Assignment: Set down the lines below, exactly, starting at the one that contains "The width and" and stopping at the last line, inclusive. Omit pictures.

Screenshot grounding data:
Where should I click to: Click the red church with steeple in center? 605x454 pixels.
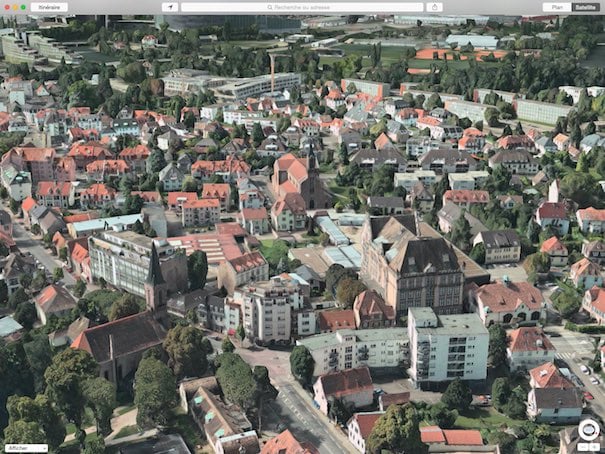coord(298,180)
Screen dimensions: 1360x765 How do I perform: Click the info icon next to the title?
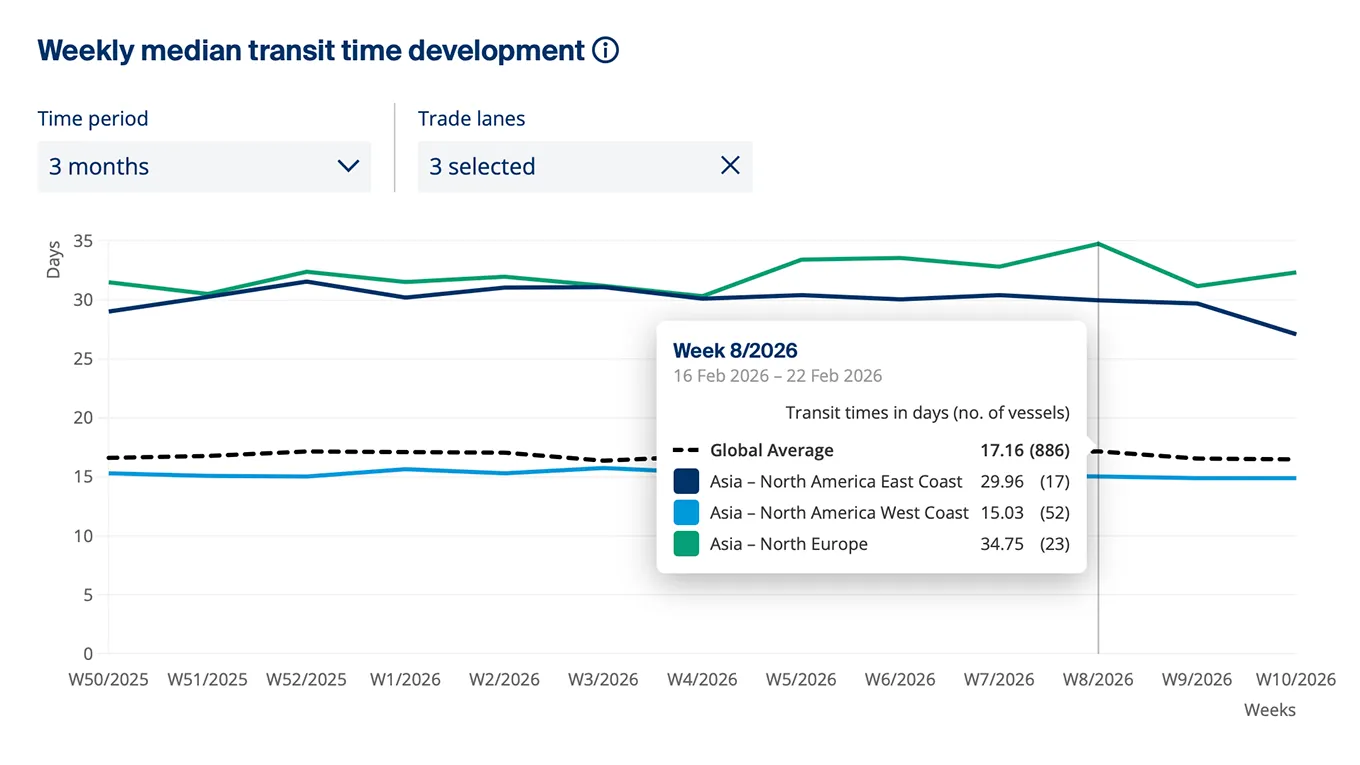click(605, 49)
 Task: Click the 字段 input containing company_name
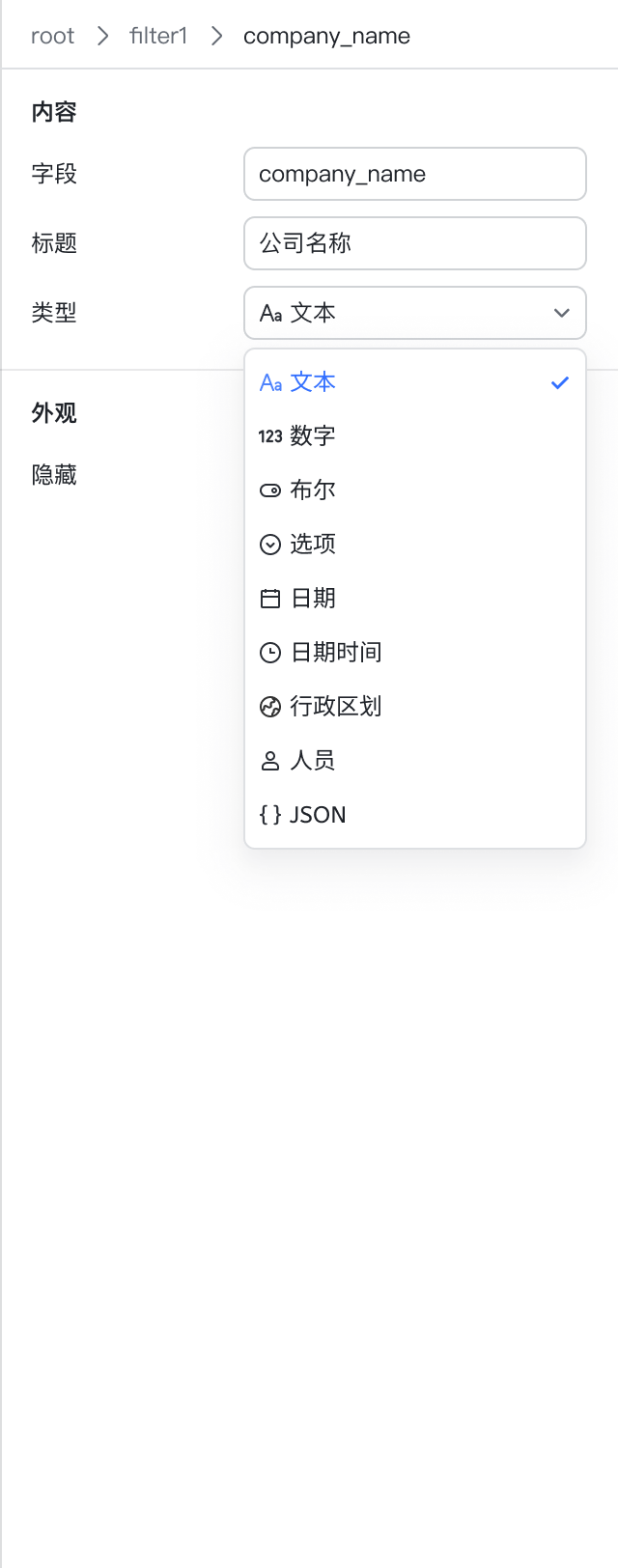(415, 174)
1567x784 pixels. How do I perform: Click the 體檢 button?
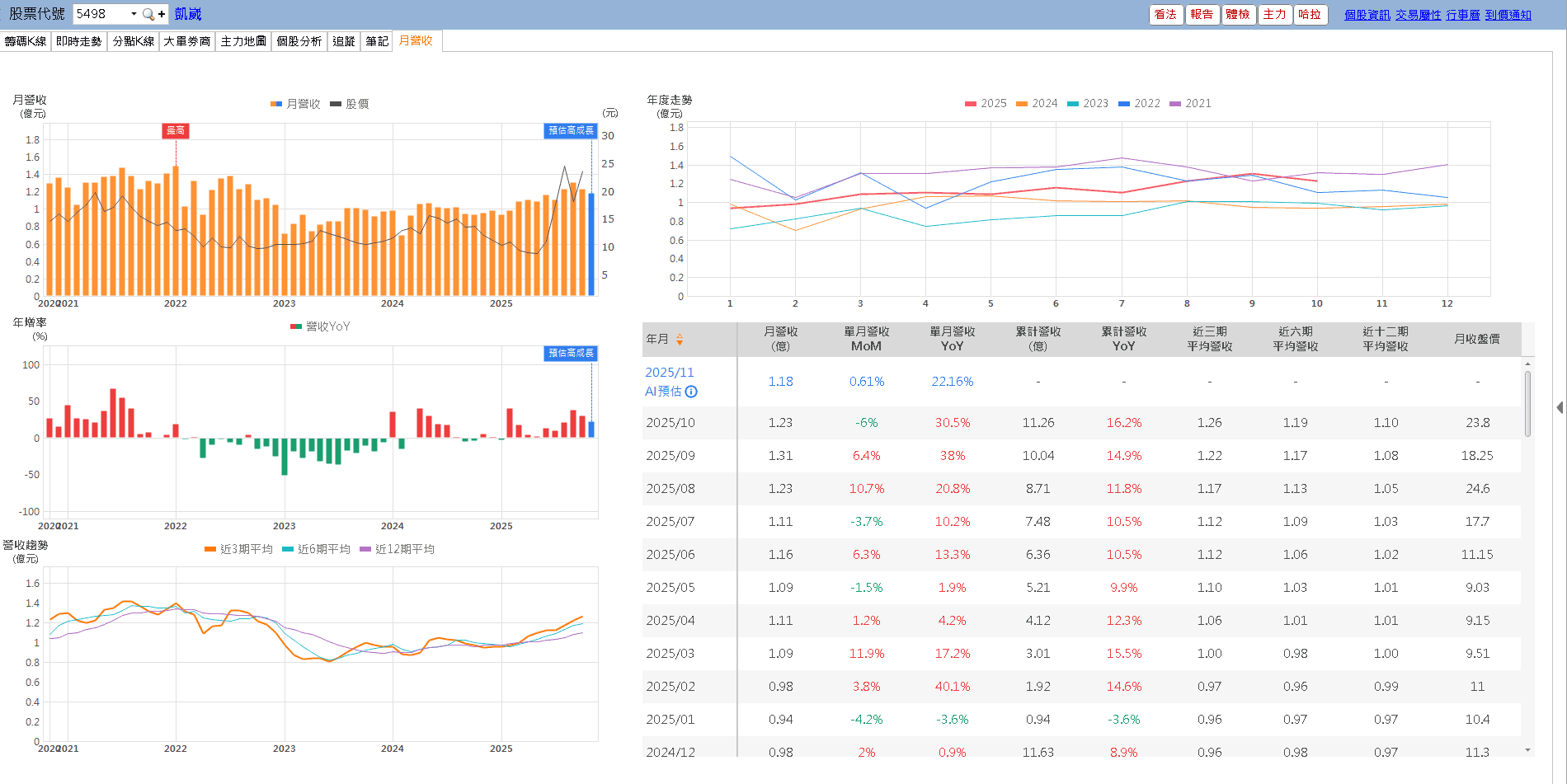[1238, 14]
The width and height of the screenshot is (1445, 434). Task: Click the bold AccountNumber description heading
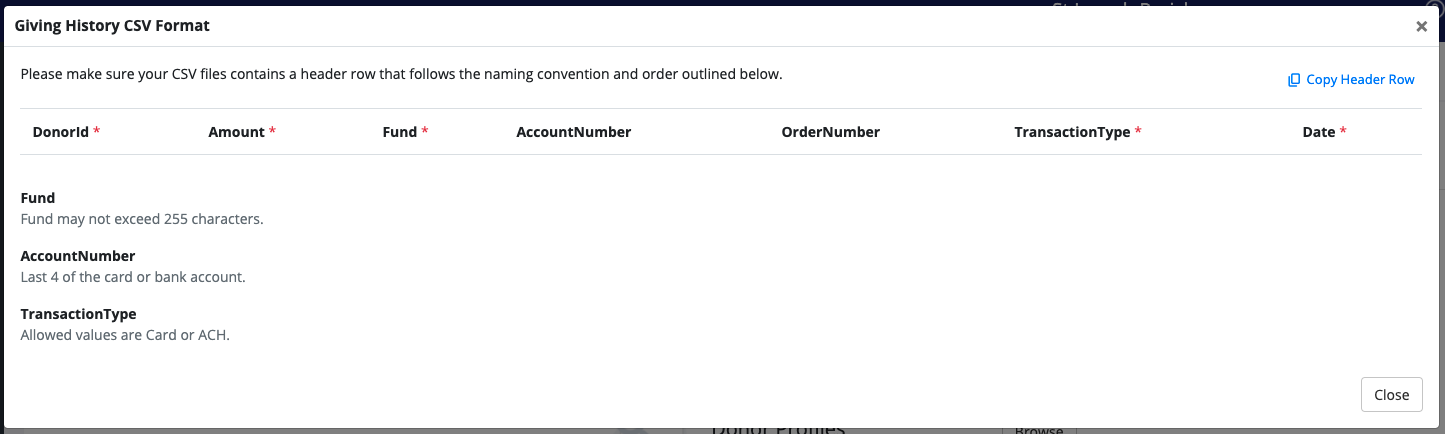pyautogui.click(x=78, y=256)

Task solution:
The width and height of the screenshot is (1445, 434). Task: Click the bold AccountNumber description heading
pyautogui.click(x=78, y=256)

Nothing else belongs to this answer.